> _Goal of the exercise_
For each line of the listing that contains "computer", make a copy and return it.

BEGIN Material for the task

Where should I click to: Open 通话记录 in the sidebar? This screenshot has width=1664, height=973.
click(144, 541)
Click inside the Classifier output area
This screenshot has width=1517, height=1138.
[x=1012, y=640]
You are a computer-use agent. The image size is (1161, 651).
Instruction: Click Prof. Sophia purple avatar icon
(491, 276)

END Material for the task
BEGIN Material for the task

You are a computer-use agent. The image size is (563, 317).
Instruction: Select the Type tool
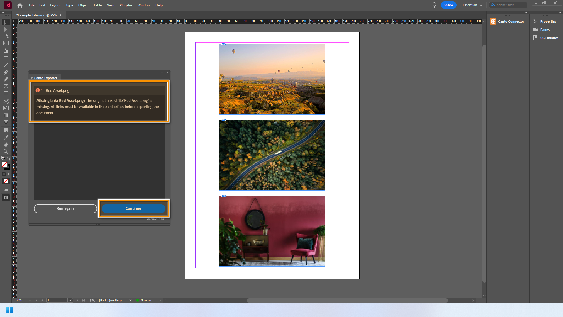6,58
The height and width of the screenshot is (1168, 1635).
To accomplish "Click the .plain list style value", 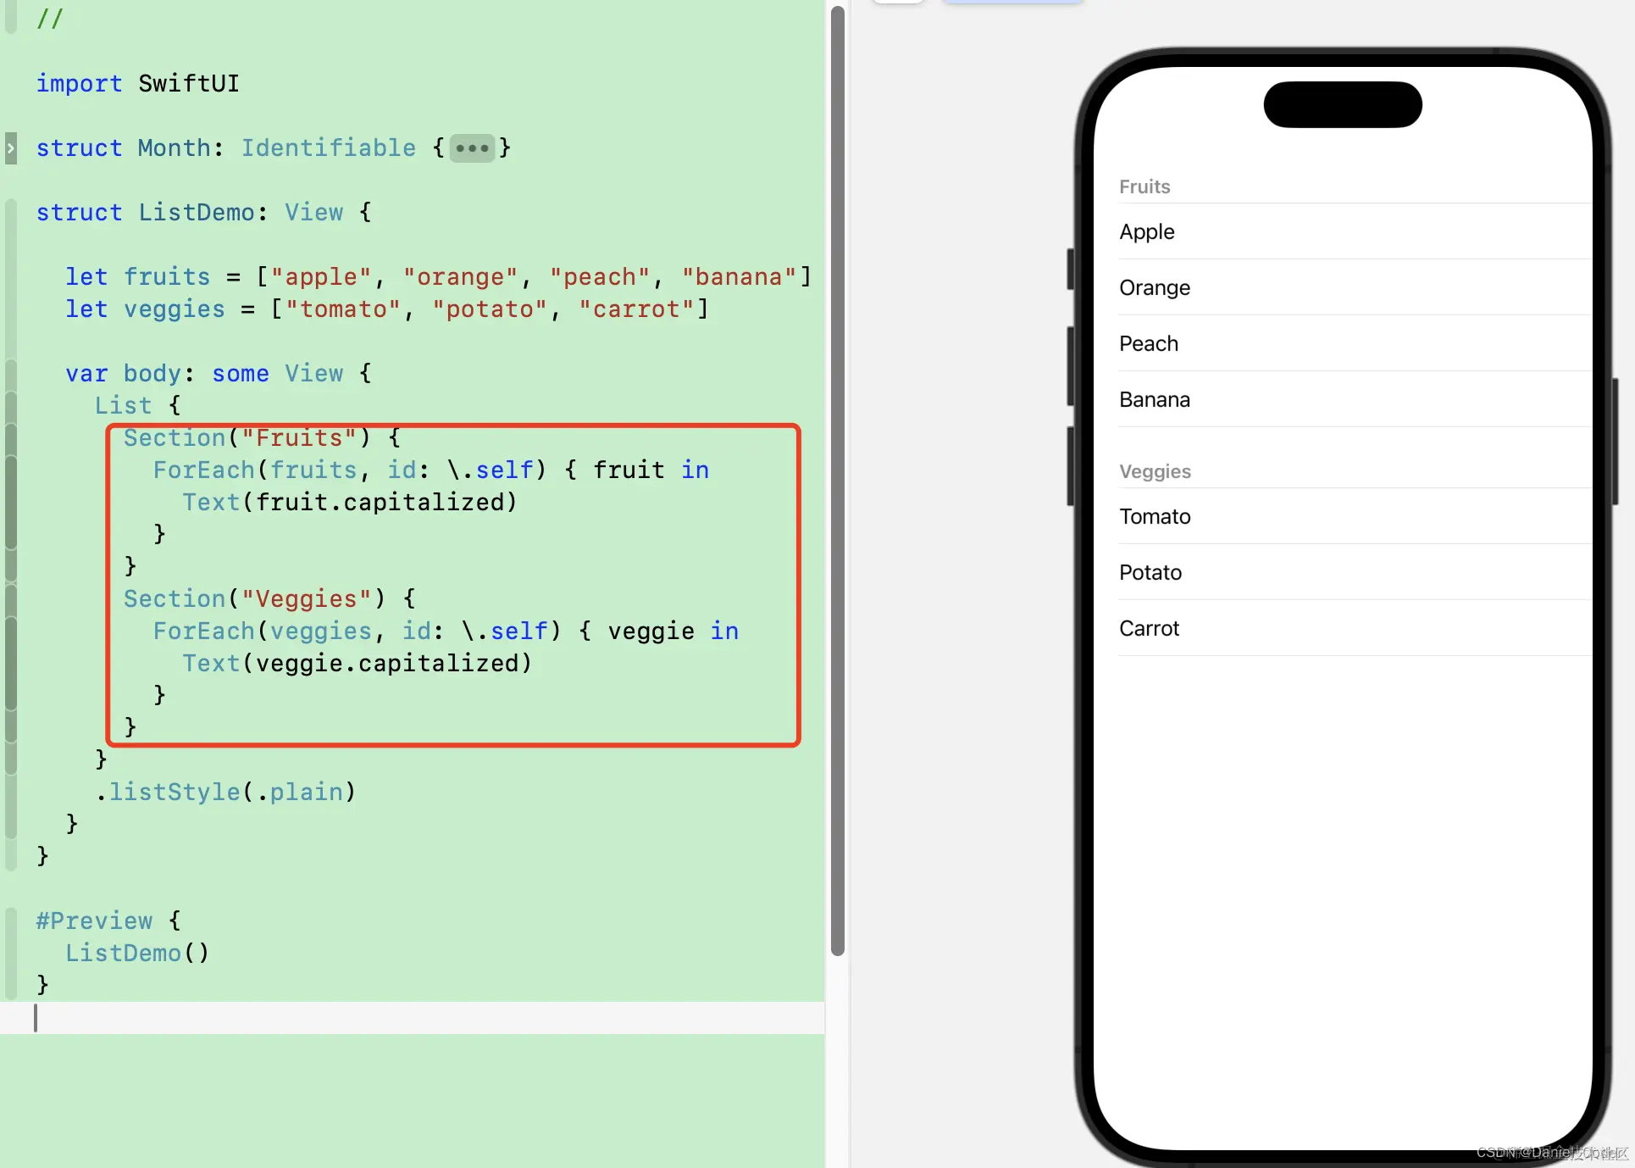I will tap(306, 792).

END Material for the task

> _Problem solution_
You are a computer-use agent. The image size is (1161, 651).
You are a computer-use agent. The image size is (563, 317).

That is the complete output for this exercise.